고수님들이 많으실텐데 제 간단한 경험으로 비춰보아 몇가지 제시해보겠습니다 ^^;;
1. 그 protein이 정말 그 sequence 에 붙을지
(그 sequence에 붙는걸로 알려진 positive control protein으로 먼저
실험을 해보시면 좋겠습니다)
2. bead 사용 전 washing문제
(ready-to-use라면 washing없이 구입 후 바로 따서 써도 되겠지만
제품에 따라서는 PBS등으로 bead자체를 washing후 써야되는경우도
있습니다)
3. bead binding 시에 왜 RT 에서 하셨는지 (western blot으로 보는건데 4'C에서 rotation 하셔야 좋지 않을까요)

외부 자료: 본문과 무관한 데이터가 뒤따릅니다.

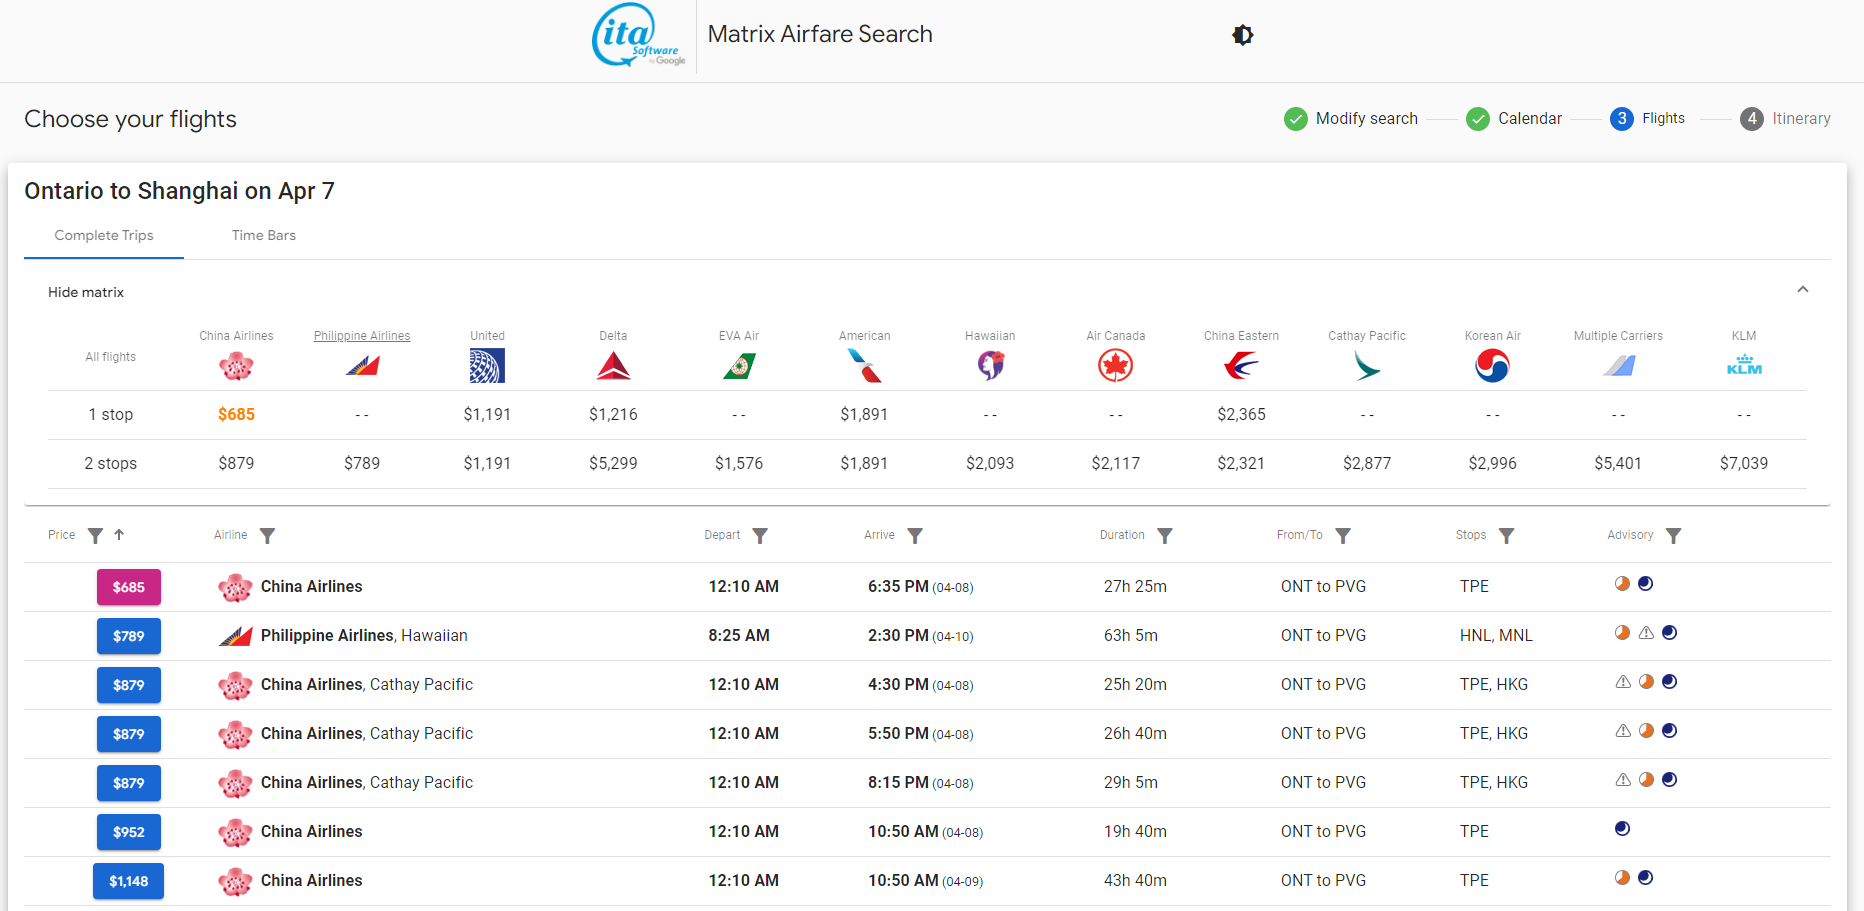Open the Advisory filter funnel
The height and width of the screenshot is (911, 1864).
[1673, 536]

4. extract+probe+bead를 두시간동안 binding시킨 것의 문제
(제가 찾아본바로는 extract+probe를 먼저 binding 시키는데
저의 경우나 사람들의 경우나 길게는 4'C O/N rotation합니다. 그리고
그 이후에 bead를 넣고 한두시간 rotation합니다. 일반적인 경우에요.)
저도 이걸 해보긴 했는데 과정상으로 딱히 뭐 때문이다라고 한마디로
정의하긴 어렵구요.
(이 실험이 워낙 protocol이 제각각이라서요...)
그나마 의심가는 몇가지를 꼽아보라면 이정도네요.
그리고 본문에 나와있는거랑은 크게 관계없을수도 있지만 그래도 말씀드리고픈것은요.
기본적인 pull-down류의 실험에선 pre-clearing을 하시는게 좋은걸로
알고 있구요. 이런 oligonucleotide pull-down이나 EMSA같은실험에서는
poly-dIdC같은걸 넣어서 oligonucleotide에 nonspecific하게 붙는 protein 들을
걸러주는게 좋아요.
저는 이 실험 처음 세팅할때 수많은 논문을 보고
각각의 사람들이 하는 방법을 다 따놓고
가장 베이직한 방법부터 따라해서 protocol을
완성했습니다. 작성자님께서는여기에서 얻는 조언 이전에
이 실험이 나온 논문을 우선 많이 찾아보시고 고민해보시고,
어느정도의 구체화된 생각이 바로서면 이곳에서 얻는 조언을
다시 참조해보셨으면 좋겠습니다.